These fluffy sweet pancakes never go out of fashion!
Check it out the Recipe Intro↓
You will need two bowls, non stick pan / skillet and a spatula for flipping.
- 2 eggs
- 2 Tbsp melted butter
- 2 cups buttermilk
- 2 cups plain, all purpose flour
- 1 tsp baking soda
- 1 ½ tsp baking powder
- 2 Tbsp sugar
- 1 tsp salt
- Melt the butter in the microwave to a liquid form.
- Lightly beat the eggs in 1st Bowl. Whisk with fork while adding the butter slowly.
- Add the buttermilk to the egg mixture slowly, whisking continuously, till you get a smooth consistency.
- Add all the other DRY ingredients to the 2nd bowl.

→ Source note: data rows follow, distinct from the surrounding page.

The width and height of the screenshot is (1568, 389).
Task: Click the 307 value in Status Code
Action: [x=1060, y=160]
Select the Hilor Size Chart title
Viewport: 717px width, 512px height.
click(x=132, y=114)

Stir well with a dry fork to distribute the ingredients evenly.
- Add this to the buttermilk batter, a little at a time whilst folding in with a spatula.
- Do not over mix or beat. Just make sure there is no more dry flour and the batter is somewhat smooth and thick,
- Heat a griddle or non stick pan. You can use a kitchen towel to lightly grease with some butter. Maintain a moderate heat.

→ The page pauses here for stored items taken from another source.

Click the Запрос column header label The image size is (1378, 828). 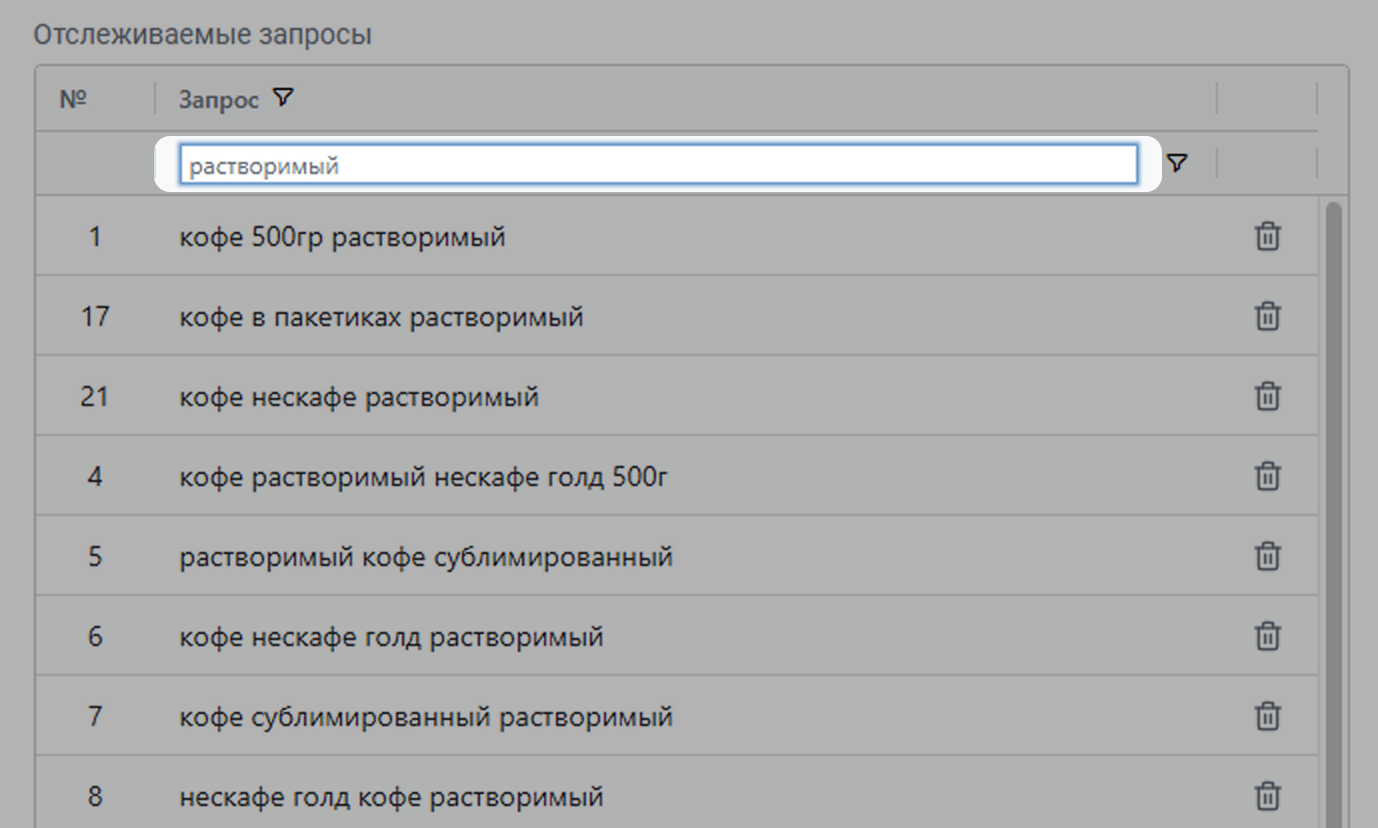click(219, 100)
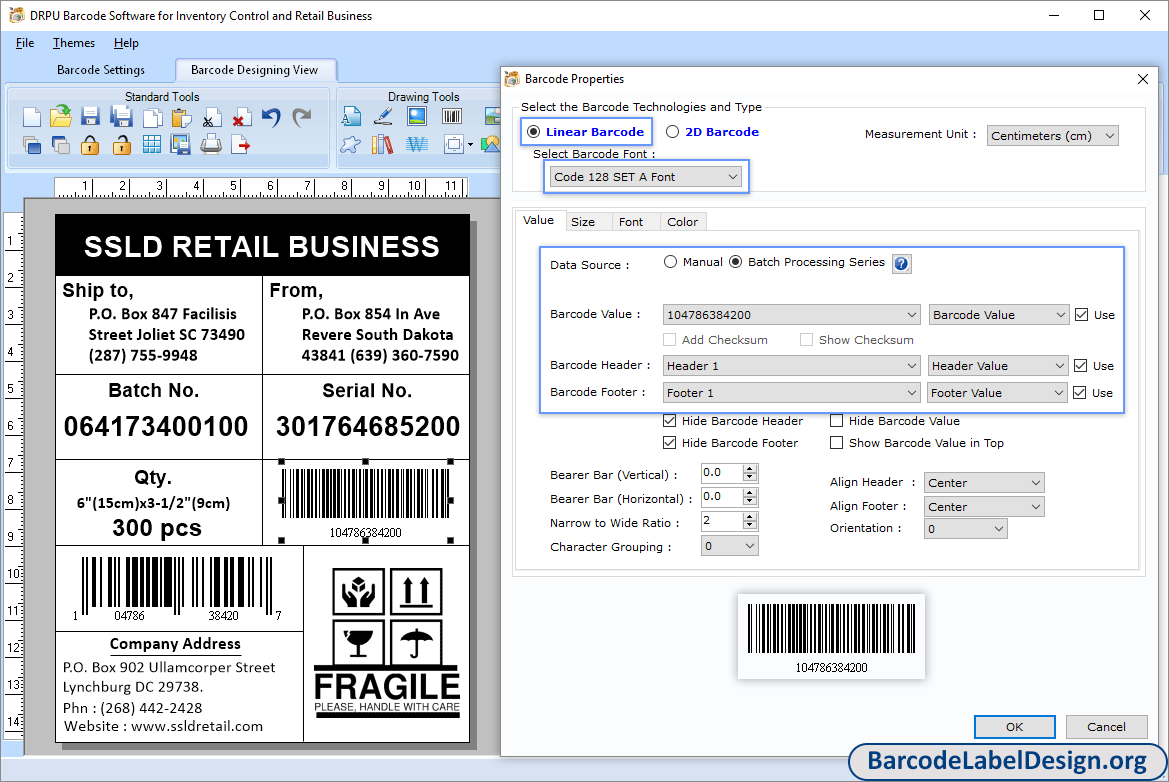
Task: Open the Select Barcode Font dropdown
Action: pyautogui.click(x=646, y=177)
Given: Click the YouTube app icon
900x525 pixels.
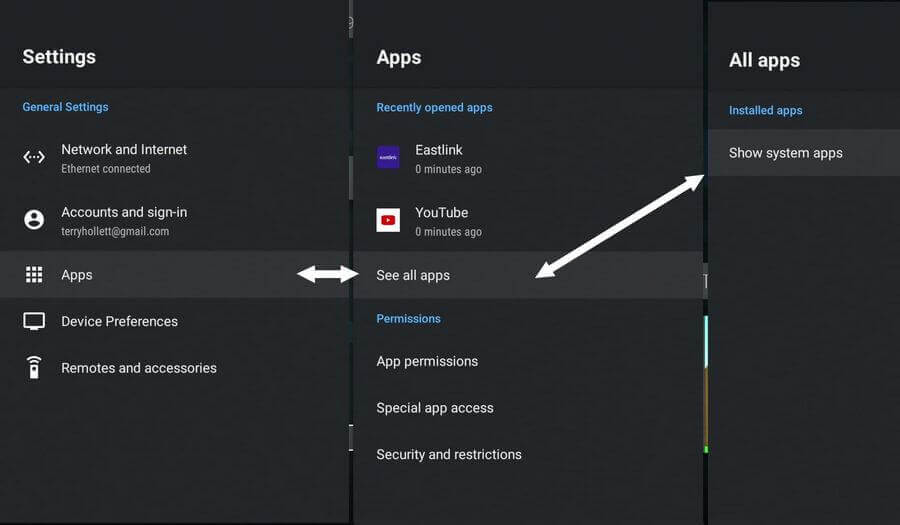Looking at the screenshot, I should click(x=388, y=220).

- Spoon out 3-4 inch Pancakes.
- Allow the pancakes to cook undisturbed on medium heat. Flip when the surface is covered evenly with bubbles.
- Cook next side. Total cooking time should be under 4 minutes.
- Serve with Butter and Maple Syrup.
- Other Popular Toppings are Nuts, Fruits, Peanut Butter, Jam, Whipped Cream, Honey, Molasses, Powdered Sugar and Cane Sugar.
- Often served with Eggs, Toast and Breakfast Sausage.
- Read more on History and Variety of Pancakes.
- Add ½ cup whole milk to the batter, to get a very thin pancake.
- Keep the heat on low and cook slowly to get and even color. When I am in a hurry my pancakes are much darker, but they still taste good!
- To keep the pancakes nice and evenly colored, using a HEAVY nonstick or well seasoned cast iron pan is recommended. Also do to grease the pan with butter as it burns the crust. Oil is a better option.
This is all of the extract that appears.